### Data for locating visible targets
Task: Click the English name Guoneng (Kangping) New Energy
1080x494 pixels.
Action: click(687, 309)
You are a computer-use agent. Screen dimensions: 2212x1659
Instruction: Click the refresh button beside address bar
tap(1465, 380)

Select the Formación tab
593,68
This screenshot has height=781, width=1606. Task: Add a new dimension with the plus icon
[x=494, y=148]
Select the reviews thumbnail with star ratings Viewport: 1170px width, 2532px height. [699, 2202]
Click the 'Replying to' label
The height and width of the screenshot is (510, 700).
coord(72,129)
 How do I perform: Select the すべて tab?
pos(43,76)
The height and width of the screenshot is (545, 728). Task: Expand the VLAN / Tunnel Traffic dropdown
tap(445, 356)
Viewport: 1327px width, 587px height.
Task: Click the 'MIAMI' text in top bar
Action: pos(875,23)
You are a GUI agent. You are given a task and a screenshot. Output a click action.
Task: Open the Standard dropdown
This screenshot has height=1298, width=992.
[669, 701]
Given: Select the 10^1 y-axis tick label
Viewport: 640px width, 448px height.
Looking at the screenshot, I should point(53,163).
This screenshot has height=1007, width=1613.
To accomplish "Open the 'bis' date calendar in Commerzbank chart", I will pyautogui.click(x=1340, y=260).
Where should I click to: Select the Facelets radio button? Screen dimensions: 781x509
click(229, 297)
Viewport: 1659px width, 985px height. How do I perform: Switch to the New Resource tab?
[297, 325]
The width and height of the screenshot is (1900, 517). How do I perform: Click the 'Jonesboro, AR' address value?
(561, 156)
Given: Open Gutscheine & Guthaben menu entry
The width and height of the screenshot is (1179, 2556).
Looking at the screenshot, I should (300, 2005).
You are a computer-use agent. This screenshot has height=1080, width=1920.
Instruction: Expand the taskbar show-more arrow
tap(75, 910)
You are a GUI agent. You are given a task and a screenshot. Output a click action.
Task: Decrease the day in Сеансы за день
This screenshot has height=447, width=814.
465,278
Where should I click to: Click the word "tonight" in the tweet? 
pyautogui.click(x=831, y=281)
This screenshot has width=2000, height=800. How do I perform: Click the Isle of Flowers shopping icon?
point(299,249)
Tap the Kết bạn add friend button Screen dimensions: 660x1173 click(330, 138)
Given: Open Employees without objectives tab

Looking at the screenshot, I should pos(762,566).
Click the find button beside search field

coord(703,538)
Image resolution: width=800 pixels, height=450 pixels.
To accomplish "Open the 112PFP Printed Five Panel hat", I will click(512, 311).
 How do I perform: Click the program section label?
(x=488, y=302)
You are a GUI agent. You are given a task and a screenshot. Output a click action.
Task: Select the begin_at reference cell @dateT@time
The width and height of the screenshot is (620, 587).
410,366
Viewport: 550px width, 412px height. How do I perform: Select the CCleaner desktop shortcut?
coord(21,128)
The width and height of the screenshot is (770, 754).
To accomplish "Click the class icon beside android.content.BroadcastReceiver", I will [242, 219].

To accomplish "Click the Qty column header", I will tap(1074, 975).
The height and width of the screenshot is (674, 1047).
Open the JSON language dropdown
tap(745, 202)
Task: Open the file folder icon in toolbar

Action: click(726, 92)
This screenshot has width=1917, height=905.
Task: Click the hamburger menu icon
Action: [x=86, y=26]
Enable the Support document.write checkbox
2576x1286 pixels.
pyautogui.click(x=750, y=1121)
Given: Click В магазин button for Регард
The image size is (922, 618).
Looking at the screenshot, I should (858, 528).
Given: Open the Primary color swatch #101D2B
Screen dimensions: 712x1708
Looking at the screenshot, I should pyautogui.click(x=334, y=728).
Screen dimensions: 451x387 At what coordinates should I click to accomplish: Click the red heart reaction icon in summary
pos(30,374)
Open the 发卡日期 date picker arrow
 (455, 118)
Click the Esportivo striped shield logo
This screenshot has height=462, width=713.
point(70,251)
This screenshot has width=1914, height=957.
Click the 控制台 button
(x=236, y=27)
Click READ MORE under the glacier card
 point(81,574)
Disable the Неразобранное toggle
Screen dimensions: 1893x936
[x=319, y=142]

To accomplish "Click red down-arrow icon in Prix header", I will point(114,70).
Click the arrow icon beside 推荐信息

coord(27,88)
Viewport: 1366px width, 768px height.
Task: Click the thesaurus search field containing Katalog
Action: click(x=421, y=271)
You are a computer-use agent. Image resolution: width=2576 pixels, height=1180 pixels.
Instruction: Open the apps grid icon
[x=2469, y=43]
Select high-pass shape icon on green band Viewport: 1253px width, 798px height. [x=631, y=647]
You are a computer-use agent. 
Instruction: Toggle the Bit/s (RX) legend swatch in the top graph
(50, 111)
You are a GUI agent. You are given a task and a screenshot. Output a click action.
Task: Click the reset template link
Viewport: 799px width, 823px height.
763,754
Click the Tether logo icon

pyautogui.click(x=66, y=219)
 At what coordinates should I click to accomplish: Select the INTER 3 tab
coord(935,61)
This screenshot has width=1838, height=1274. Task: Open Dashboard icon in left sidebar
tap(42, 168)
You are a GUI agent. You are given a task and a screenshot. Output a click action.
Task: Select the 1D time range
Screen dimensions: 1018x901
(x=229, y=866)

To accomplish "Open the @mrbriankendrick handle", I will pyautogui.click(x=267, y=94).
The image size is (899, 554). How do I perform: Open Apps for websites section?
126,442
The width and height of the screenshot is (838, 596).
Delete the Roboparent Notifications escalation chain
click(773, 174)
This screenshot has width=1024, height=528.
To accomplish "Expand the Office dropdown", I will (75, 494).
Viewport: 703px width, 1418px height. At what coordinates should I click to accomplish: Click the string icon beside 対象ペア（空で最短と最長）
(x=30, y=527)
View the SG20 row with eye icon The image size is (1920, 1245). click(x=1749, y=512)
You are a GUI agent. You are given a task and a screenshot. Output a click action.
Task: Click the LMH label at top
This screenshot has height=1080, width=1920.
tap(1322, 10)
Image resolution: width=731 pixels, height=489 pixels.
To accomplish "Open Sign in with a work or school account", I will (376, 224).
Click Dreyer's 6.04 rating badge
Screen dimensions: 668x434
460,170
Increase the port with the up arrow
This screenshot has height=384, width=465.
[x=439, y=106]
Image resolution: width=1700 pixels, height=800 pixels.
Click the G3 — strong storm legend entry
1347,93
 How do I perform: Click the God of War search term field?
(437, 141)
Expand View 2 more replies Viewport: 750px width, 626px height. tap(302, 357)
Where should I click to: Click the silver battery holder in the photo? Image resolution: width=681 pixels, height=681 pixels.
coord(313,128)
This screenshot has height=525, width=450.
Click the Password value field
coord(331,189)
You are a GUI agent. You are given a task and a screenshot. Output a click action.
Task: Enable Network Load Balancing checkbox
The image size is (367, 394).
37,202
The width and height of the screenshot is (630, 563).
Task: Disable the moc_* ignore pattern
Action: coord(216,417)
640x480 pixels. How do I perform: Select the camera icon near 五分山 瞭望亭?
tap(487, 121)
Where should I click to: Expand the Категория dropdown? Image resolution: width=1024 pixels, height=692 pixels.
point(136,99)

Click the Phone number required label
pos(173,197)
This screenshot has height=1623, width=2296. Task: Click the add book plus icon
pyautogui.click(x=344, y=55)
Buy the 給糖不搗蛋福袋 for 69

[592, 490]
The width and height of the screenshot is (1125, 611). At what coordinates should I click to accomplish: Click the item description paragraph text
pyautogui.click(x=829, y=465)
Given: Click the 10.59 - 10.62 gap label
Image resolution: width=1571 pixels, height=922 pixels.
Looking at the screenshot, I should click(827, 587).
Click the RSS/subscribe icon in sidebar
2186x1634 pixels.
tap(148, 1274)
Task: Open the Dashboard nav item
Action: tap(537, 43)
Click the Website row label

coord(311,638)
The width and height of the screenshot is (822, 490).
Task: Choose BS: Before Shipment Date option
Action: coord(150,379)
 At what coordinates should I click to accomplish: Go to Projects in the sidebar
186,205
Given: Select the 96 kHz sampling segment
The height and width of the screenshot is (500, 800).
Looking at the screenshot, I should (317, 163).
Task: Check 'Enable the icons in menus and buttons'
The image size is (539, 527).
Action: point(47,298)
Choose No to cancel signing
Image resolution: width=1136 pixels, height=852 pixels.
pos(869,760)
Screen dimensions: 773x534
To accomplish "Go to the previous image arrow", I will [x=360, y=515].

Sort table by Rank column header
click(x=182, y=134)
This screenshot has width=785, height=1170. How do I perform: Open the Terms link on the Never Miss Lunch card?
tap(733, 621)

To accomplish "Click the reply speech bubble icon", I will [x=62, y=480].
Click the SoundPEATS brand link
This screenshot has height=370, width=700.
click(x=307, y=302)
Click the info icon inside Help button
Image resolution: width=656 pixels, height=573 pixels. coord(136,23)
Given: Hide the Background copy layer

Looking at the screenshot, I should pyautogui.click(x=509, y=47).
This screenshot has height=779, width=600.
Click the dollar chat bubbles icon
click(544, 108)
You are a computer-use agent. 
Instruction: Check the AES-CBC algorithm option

### What to do
Please extract every line of the records that contains the string "Viewport".

### Finished task
Select the reviews thumbnail with star ratings Viewport: 1170px width, 2532px height. [699, 2202]
Viewport: 1327px width, 587px height.
Viewport: 640px width, 448px height.
Viewport: 1659px width, 985px height. How do I perform: Switch to the New Resource tab?
Viewport: 550px width, 412px height. How do I perform: Select the CCleaner desktop shortcut?
Viewport: 1366px width, 768px height.
Select high-pass shape icon on green band Viewport: 1253px width, 798px height. [x=631, y=647]
Viewport: 799px width, 823px height.
Viewport: 703px width, 1418px height. At what coordinates should I click to accomplish: Click the string icon beside 対象ペア（空で最短と最長）
Expand View 2 more replies Viewport: 750px width, 626px height. tap(302, 357)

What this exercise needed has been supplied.